Editor’s note: The American Psychiatric Association is in the process of updating its Diagnostic and Statistical Manual of Mental Disorders, Fifth Edition, which is the main reference book used by mental health professionals. Back in February, Lovefraud invited you, our readers, to complete a survey on issues related to the new DSM-5.
We will be preparing a full scientific paper on the results of the survey. In the meantime, following is Lovefraud’s comment to the DSM-5 committee, which includes the basic survey results.
To read the revised definition of antisocial personality disorder in the draft of the DSM-5, click the following link. (The working group has recommended changing the name of the disorder to “Antisocial/Psychopathic Type” personality disorder.) Also, feel free to submit your own comments to the committee. The deadline for comments is April 20, 2010.
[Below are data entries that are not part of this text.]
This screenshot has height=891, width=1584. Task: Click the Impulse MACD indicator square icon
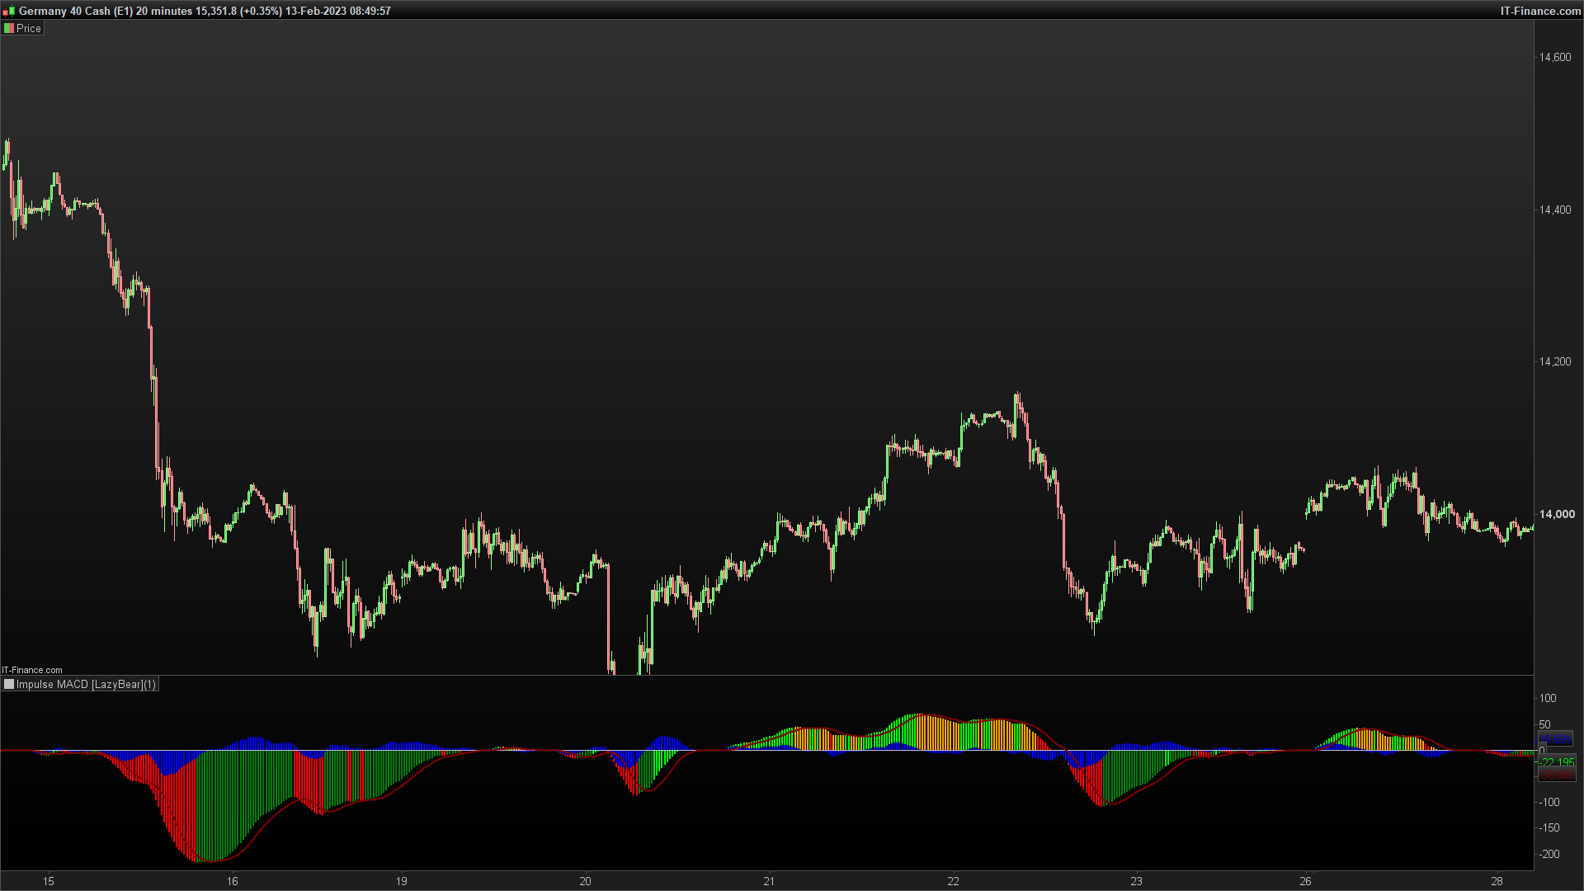click(9, 684)
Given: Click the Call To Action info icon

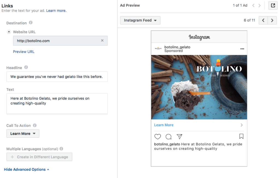Looking at the screenshot, I should pyautogui.click(x=35, y=125).
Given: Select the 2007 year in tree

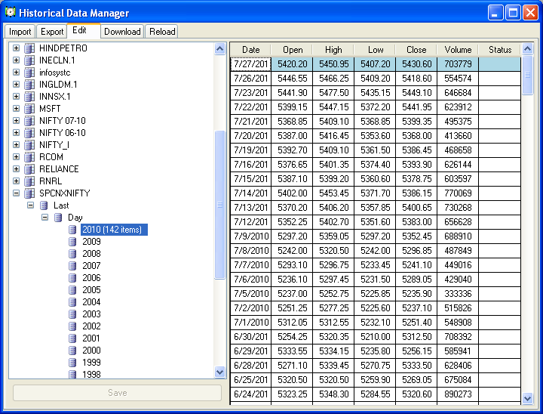Looking at the screenshot, I should tap(91, 266).
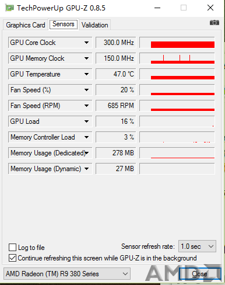
Task: Click the 47.0 °C temperature value field
Action: pyautogui.click(x=115, y=74)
COMMENT ON THE PROPOSED DSM-5 DEFINITION OF ANTISOCIAL PERSONALITY DISORDER CONTRIBUTED BY LOVEFRAUD.COM
Lovefraud.com is a website that teaches people how to recognize and recover from people with antisocial personality disorder — we use the term “sociopaths.” Lovefraud was launched in 2005 and now averages 3,000 visits per day. Our writers include a journalist, a psychiatrist and a marriage and family counselor. Readers are also invited to tell us their stories of entanglements with sociopaths. We have collected nearly 1,900 cases related to sociopaths in the community, only a small minority of whom have extensive criminal records. Most of our readers were victimized by “professional” con artists who use “love” to prey on victims and who have evaded prosecution.
Lovefraud readers have all learned about sociopaths the hard way—through being deceived and destroyed by them. Many of our readers believe that knowledge of antisocial personality disorder and the existence of people who are “without conscience” could have helped prevent their victimization. The biggest reason our readers fell into the relationships is ignorance of the personality disorder and its symptoms. Therefore, Lovefraud’s primary goal is public education.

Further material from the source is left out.